SOURCE DATA

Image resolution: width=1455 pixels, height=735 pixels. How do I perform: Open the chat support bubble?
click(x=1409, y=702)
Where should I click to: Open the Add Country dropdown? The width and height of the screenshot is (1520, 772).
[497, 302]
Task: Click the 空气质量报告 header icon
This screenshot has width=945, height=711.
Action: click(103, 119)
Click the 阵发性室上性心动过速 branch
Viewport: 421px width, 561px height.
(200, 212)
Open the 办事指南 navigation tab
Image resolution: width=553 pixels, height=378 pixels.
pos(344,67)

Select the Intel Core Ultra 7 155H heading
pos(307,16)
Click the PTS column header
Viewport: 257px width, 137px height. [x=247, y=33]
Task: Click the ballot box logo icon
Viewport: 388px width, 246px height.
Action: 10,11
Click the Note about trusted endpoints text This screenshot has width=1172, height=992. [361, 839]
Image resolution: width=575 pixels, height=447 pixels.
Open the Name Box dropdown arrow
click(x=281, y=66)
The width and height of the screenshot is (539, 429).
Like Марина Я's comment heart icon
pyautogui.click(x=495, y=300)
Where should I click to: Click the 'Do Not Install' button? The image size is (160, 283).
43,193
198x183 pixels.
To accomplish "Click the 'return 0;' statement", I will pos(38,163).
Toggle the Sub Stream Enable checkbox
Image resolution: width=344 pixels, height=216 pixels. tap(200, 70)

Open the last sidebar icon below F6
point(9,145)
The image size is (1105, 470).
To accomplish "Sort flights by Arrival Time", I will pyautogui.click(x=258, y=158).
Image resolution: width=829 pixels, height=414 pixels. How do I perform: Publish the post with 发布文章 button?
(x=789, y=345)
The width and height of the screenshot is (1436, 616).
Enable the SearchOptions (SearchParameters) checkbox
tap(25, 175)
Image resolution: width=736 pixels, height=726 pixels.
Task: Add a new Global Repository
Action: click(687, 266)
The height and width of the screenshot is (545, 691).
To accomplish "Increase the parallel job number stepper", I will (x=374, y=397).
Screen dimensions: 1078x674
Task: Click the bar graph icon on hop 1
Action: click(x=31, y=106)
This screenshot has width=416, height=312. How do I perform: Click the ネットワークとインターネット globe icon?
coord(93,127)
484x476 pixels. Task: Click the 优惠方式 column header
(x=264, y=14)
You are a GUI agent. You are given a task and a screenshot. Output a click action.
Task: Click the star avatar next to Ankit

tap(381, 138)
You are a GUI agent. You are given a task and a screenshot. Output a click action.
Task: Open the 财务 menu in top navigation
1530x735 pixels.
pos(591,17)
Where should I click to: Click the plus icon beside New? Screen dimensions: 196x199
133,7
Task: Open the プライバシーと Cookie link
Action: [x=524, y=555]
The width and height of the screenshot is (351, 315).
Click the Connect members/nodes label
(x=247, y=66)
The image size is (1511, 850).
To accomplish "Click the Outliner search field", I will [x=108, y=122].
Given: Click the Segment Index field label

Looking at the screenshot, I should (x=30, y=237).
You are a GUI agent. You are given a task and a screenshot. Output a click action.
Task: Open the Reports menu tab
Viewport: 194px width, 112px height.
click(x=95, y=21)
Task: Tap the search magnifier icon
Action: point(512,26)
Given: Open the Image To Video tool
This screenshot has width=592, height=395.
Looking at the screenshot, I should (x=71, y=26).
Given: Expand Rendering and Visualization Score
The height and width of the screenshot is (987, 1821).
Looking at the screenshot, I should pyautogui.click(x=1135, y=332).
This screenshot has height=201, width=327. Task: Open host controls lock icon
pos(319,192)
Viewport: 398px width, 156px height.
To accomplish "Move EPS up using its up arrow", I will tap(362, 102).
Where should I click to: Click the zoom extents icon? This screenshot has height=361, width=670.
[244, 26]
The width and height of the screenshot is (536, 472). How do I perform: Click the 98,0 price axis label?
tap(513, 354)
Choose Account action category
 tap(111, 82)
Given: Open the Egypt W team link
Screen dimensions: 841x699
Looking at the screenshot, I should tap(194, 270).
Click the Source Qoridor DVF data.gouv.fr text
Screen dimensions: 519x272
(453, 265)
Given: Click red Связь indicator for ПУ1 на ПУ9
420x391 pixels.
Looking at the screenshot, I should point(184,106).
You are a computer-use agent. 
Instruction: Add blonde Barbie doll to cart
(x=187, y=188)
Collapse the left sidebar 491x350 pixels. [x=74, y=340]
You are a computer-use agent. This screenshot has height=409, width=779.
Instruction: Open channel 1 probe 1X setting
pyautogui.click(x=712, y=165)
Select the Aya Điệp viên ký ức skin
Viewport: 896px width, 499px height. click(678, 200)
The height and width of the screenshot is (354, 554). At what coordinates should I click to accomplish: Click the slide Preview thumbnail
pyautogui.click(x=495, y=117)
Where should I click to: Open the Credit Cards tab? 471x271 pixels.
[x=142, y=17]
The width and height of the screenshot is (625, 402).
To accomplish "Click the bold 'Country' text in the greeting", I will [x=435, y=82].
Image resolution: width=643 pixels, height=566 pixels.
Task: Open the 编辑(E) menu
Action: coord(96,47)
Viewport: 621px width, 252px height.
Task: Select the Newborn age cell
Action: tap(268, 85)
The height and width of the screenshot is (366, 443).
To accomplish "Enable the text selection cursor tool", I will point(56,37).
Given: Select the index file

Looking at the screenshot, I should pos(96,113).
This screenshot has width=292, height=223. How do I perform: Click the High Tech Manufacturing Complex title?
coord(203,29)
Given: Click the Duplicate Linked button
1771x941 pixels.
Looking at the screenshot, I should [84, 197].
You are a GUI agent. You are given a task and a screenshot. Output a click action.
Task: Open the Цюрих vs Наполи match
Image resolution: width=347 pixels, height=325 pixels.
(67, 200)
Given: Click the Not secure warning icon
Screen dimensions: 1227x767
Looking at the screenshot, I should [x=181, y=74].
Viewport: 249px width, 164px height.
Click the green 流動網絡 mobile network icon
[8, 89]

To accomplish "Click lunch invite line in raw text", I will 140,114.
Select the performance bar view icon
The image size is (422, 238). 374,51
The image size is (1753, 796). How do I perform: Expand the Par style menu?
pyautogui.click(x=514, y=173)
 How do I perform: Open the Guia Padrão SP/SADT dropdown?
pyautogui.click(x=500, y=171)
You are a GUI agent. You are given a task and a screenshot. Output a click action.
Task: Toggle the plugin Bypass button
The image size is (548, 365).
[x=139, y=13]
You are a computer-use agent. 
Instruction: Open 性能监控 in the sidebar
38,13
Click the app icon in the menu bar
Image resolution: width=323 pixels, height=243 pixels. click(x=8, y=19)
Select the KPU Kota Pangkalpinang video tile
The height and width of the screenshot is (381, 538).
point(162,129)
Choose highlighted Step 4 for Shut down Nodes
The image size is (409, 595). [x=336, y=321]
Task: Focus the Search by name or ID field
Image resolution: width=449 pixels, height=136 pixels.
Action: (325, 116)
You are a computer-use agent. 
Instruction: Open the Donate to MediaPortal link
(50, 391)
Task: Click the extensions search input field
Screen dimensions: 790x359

WORK TASK
Going back over the entries above, copy word for word every line from the one that has "Where should I click to: Click the zoom" on through the one that has "Given: Open the Egypt W team link".

REPLY TO THE EXERCISE
Where should I click to: Click the zoom extents icon? This screenshot has height=361, width=670.
[244, 26]
The width and height of the screenshot is (536, 472). How do I perform: Click the 98,0 price axis label?
tap(513, 354)
Choose Account action category
 tap(111, 82)
Given: Open the Egypt W team link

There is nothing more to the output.